What is a bar? In the context of price data I mean, not in the context of booze and bouncers.

Wikipedia is no help at all.

Thankfully, there is Investopedia:

"Definition of 'Bar'

A graphical representation of a stock's movement that usually contains the open, high, low and closing prices for a set period of time.

For example, if a technical trader is working with daily data, one bar is the set of quotes for one day. In the case of one-minute data, it is the price data for one minute."

In short, a bar is an attempt to summarize price activity over a time span by reducing said activity to 4 key data points: the first price, the last price and the extrema.

The problem is that a bar is a semi-ordered data set that gives the illusion of full information. We know our starting point and our ending point but the only things we know that happened inbetween is that a given high was reached and a given low was reached. As to times or even order (did the low precede the high or vice versa?), we are completely in the dark in the vast majority of bars.

It has been my experience that the TA that works will most often resemble time-series analysis, where there is no question as to the order or the times of all the data points. There is no guesswork about the data in a true time series.

So mixing time-series analysis with bar analysis as some TA methodologies do will typically lead to inferior results IMO. Time series analysis is not designed to deal effectively with semi-ordered data sets, and jamming these two different constructs together either leads to failure or a new type of analysis that is rare or nonexistent in technical analysis today.

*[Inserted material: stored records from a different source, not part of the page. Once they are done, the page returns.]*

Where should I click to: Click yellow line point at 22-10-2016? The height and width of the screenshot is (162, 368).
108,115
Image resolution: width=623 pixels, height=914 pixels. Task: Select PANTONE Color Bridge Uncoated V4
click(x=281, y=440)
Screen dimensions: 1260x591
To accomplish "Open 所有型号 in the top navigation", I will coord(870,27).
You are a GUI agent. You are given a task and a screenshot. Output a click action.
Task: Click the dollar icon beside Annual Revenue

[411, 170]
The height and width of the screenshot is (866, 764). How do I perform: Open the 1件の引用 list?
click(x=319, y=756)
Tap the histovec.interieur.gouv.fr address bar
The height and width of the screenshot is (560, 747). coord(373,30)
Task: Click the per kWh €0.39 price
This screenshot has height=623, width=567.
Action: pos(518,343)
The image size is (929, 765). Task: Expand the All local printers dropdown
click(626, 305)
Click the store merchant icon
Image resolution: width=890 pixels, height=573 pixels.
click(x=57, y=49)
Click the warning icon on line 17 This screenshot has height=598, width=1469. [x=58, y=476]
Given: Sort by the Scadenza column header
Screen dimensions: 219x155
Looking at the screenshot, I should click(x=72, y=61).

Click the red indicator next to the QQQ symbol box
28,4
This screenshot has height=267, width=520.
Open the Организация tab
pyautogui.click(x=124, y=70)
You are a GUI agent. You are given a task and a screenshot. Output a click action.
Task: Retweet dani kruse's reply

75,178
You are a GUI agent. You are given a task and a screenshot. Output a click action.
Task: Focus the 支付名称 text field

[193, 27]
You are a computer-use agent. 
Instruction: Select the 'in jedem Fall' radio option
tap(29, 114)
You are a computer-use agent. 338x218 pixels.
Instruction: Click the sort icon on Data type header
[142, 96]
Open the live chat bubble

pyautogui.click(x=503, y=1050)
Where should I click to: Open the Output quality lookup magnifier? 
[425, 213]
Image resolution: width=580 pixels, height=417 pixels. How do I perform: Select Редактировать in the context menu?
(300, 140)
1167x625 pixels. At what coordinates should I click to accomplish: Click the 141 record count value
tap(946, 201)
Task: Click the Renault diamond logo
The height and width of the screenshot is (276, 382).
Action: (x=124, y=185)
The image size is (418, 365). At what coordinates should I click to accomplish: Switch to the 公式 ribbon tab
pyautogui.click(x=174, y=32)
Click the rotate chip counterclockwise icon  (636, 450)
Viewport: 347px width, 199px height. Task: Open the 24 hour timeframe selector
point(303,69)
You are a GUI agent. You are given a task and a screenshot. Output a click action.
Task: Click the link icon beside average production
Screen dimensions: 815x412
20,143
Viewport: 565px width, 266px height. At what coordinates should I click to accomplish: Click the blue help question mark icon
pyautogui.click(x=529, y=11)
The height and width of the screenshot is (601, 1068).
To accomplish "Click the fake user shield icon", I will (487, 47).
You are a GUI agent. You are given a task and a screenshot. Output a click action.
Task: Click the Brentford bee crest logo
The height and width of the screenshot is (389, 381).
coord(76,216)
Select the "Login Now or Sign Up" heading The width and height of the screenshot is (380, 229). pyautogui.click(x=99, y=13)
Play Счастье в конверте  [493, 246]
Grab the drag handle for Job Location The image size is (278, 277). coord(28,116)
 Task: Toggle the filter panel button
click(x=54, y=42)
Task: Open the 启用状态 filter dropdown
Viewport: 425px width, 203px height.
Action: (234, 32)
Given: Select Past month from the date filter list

Constructive feedback welcome.

I wouldn't call it "new" as it dates back to the nineteenth century. As to "rare", yes. "Non-existent"? Just about. The pioneers of technical analysis began as tape readers, though one could go farther back to the days before tape, when quotes were posted on a board. Reading this continuous flow of price became second nature, so that at the end of the day, if they chose to summarize their observations in the form of a bar, they knew exactly what that bar represented: all the individual trades that took place that day. Thus when newspapers started publishing charts, these traders didn't see "bars" but clusters of transactions, just as someone who understands art sees not a "painting" but colors and tonalities and brush strokes and composition. This is not what beginners see today, particularly those who've been told that a bar of less than a certain interval is "noise".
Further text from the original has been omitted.